The need for a TPU became clear in 2013. At that time it was estimated that people using voice search for just three minutes a day Google would require its datacenters to double to meet the computation demands.
The TPU was designed and optimized for inference (prediction) apps which usually emphasize response-time over throughput. GPUs like the K80 are usually underutilized for inference due to their high latency. For inference it is often good enough to use quantization. i.e. floating-point numbers are transformed into narrow integers - often just 8-bit integers. With quantization a 8-bit integer multiplication can be done with 6x less energy and it can be implemented using 6x less area on a die than 16-bit floating-point multiplications. The advantage of an integer addition is even 13x in energy and 38x in area.
At Google only 5% of the neural network workload comes from CNNs. The rest of the workload comes mainly from MLPs and LSTMs. Hence, it was optimized for these architectures. While the K80 may excel at training, on average it is just a little faster than Haswell at inference.
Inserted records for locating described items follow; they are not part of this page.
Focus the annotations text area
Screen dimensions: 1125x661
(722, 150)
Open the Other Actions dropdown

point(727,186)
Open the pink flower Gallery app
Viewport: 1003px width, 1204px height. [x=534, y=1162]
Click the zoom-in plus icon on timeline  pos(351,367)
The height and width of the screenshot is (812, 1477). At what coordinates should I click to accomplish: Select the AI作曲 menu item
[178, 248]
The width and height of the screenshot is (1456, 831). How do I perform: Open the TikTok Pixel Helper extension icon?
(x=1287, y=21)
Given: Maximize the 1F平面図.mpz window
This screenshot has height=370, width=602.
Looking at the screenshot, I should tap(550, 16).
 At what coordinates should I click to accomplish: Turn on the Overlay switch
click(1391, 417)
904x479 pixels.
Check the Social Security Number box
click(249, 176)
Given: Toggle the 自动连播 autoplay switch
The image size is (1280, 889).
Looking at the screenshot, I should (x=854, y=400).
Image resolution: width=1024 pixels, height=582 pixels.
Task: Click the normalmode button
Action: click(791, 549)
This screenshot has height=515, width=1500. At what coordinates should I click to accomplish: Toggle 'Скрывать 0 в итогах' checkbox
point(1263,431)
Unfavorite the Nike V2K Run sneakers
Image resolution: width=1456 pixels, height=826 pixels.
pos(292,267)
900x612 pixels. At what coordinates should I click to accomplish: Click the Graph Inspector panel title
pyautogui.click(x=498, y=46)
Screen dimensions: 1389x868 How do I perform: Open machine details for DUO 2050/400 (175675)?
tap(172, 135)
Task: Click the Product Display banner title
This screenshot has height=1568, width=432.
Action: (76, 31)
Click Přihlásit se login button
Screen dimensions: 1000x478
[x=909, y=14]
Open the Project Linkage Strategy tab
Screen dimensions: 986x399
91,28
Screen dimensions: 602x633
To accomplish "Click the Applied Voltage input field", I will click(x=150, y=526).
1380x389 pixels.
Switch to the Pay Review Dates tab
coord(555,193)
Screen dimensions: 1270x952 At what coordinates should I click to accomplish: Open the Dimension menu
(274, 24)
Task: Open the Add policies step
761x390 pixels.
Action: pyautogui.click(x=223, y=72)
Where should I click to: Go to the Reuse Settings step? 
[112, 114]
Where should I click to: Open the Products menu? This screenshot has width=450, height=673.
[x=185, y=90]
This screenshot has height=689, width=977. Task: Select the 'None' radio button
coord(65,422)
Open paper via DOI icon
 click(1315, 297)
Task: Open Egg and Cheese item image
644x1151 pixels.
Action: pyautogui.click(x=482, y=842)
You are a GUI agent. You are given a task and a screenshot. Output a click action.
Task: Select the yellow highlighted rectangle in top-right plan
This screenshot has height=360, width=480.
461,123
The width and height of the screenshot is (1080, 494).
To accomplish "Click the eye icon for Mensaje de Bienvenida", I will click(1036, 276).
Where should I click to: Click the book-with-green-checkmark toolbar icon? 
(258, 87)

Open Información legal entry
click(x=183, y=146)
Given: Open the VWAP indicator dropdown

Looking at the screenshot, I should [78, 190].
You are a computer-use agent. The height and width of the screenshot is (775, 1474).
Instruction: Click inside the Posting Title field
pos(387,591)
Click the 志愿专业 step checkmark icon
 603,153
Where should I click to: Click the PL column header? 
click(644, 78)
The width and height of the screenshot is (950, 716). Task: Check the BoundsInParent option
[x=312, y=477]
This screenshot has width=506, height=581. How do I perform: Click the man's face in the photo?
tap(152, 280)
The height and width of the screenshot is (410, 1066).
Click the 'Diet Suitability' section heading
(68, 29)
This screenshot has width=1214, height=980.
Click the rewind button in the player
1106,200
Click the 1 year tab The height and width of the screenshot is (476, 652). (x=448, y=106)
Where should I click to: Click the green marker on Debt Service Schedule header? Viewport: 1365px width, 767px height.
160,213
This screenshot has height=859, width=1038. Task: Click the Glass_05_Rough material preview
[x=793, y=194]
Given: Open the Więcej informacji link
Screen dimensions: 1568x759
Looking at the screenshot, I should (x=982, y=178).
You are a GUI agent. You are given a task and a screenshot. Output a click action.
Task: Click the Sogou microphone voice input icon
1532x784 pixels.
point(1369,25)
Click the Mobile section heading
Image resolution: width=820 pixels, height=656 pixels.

The TPU is a big success story at Google. Compared to an Nvidia K80 GPU (eight K80 dies) and an 18-core Intel Haswell CPU the TPU is on average about 15x - 30x faster at inference with about 30x - 80x more TOPS/Watt. The success came from quantization, the low latency for inference apps, the big matrix multiply unit and the ability to run whole inference models (i.e. upload the model once and run it many times) to reduce dependence on host CPU.